In a nutshell, what I am saying is that basing the healthcare argument just on whether it should be socialized or privatized is not addressing the roots of the problem at all. Both systems have their advantages and costs. Both have their limitations, and both have their attractions.
What is necessary to go in the right direction of solving the problem, I think, is in increasing society’s ability to pay for healthcare.
Healthcare is scheduled to become the largest expense, and most possibly, the largest sector in the global economy in the coming decades. Unfortunately, unlike manufacturing, trading, or many service industries, healthcare is not value-creating. It is, by its essence, value-consuming.
What do I mean? Well, the business, or for that matter the country, that sells a tangible product - creates livelihood for its employees, promotes trade among the economy, and creates profit for the business, or surplus for the economy - profit or surplus which can then be used to fund more activities. Healthcare, meanwhile, while providing livelihood for its practitioners, eats away from its patients’ incomes, and the more healthcare needed, the more income eaten away.
And even if the care is paid for by a private insurance, or by a socialized government-funded program, it takes away resources that might have been used to grow the economy. The more sick people a country has does not bode well for the country, no matter how much income that could mean for its domestic healthcare economy. Sickness is always value-consuming, and the more that it spent on it, the less is spent elsewhere on value-creating activities.
An ageing country, with more of its people entering the time in their lives where they are able to work less, but require more in terms of care, is a country that will experience a significant decline in over-all standard of living, no matter if its healthcare is funded for by private sector programs, or by the government.
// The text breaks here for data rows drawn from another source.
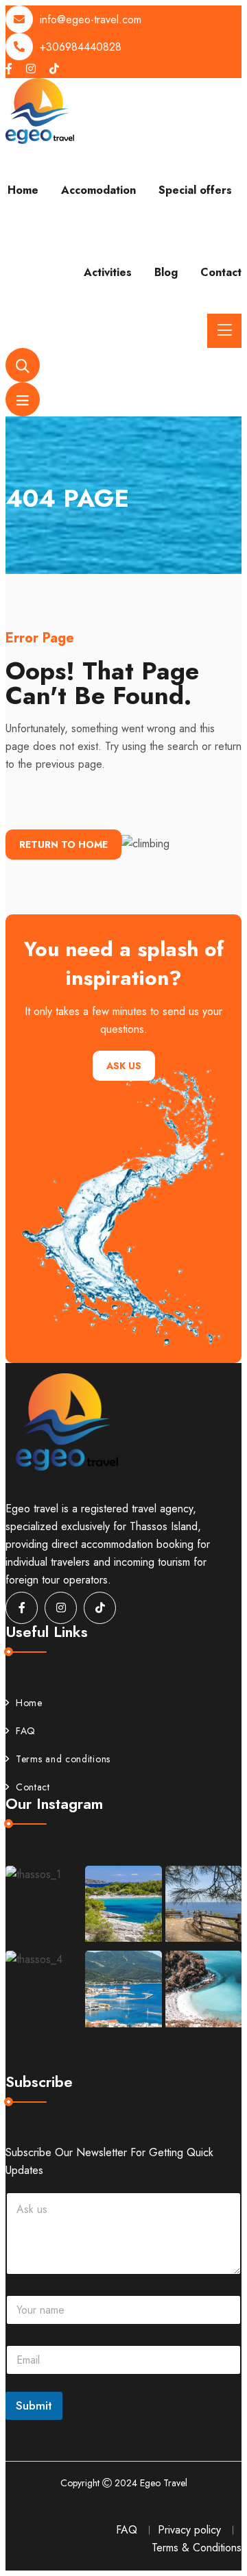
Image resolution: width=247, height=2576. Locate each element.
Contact (221, 272)
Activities (108, 272)
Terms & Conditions (197, 2547)
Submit (34, 2405)
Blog (166, 272)
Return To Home (63, 844)
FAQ (26, 1731)
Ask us (123, 1066)
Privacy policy (189, 2530)
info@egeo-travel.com (90, 19)
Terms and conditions (63, 1759)
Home (23, 190)
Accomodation (98, 190)
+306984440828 (80, 47)
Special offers (195, 190)
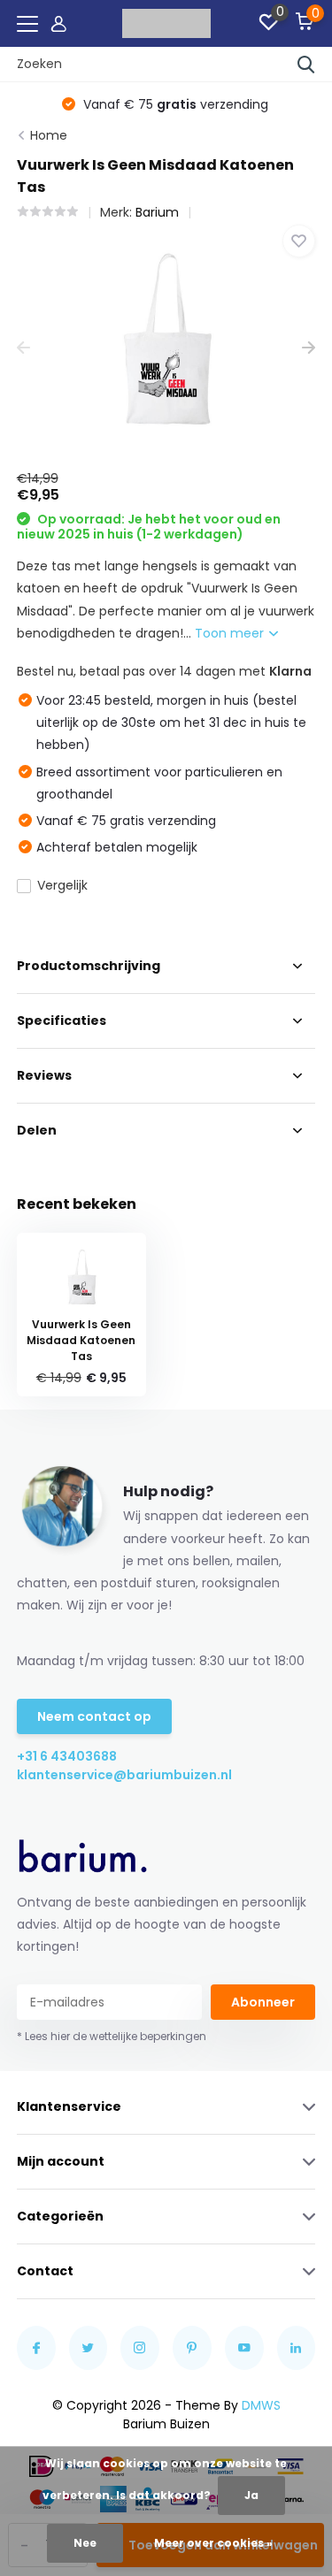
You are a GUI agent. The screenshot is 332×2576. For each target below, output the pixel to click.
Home (48, 135)
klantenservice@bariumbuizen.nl (91, 1775)
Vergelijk (62, 885)
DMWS (261, 2405)
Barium (157, 212)
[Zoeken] (306, 64)
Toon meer (231, 633)
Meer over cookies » (213, 2542)
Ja (251, 2495)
This is a phenomenon never before experienced in history. Historically, people have been involved in livelihoods where they worked until they could no longer stand up, in which case, they will soon die. There has never been an instance before when a significant portion of the population is retired, living longer, and requiring medicines and cures for illnesses never before available, but incurring expenses never before seen by people who have essentially stopped working.
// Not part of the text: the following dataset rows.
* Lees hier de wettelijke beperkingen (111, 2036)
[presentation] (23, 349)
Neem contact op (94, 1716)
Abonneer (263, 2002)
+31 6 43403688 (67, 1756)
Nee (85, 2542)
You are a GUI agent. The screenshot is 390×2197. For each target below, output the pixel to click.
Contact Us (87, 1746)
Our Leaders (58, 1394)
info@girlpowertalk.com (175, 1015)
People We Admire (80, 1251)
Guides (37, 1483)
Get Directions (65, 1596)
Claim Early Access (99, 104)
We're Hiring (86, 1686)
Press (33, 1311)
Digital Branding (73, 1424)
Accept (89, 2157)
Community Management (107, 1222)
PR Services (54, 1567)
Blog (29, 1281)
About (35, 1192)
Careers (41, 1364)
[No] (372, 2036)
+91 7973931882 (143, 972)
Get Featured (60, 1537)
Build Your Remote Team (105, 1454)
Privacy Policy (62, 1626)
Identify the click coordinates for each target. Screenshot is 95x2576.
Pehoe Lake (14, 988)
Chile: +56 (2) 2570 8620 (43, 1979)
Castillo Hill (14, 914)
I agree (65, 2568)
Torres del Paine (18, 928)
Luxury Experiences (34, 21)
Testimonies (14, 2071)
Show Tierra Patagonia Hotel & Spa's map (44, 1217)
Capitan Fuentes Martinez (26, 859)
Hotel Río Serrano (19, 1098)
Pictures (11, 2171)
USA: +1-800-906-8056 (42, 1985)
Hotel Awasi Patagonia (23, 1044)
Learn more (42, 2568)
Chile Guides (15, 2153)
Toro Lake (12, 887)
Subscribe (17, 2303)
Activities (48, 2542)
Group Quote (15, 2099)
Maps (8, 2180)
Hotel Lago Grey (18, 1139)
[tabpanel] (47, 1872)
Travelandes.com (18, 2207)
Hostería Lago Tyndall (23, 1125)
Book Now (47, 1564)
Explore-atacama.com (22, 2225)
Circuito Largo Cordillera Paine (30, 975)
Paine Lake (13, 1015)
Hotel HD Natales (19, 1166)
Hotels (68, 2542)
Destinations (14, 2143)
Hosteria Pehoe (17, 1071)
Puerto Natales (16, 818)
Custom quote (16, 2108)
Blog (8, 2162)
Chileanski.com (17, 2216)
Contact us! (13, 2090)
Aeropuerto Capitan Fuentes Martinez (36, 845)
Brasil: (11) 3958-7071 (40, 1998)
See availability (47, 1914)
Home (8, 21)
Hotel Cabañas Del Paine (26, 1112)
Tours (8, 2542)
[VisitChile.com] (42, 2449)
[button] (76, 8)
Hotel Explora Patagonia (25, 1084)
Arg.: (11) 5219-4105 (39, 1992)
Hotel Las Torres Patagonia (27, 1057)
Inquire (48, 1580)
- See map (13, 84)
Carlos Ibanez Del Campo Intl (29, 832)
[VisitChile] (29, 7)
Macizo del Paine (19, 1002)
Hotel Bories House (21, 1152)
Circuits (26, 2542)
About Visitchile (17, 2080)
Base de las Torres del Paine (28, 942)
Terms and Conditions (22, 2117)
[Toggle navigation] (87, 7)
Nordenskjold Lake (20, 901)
The only way that society can escape this unprecedented ticking bomb is to ensure that healthcare does not , in fact, grow to become the biggest sector in the economy.
More activity has to be in value-creating activities. What does this entail? I can only think of two basic but broad implications.
Firstly, people will need to continue working, to pay for their healthcare, for as long as they need it. That could mean working until they are ready to kick the bucket. Secondly, and I think this was the assumption in the minds of the original architects of Social Security and Socialized Healthcare – the number of people in working age should perhaps at least be ten times as much as the number of people taking healthcare benefits. That means that the larger the number of people expected to enter their senior phases in coming years, the greater the proportion of people need to be born to take their place in the productive economy, when that time comes.
This means that, ever-growing life expectancy, plus ever-growing healthcare expenses, can only be sustained in the long-term - if coupled with an ever growing young population. No greying countries allowed.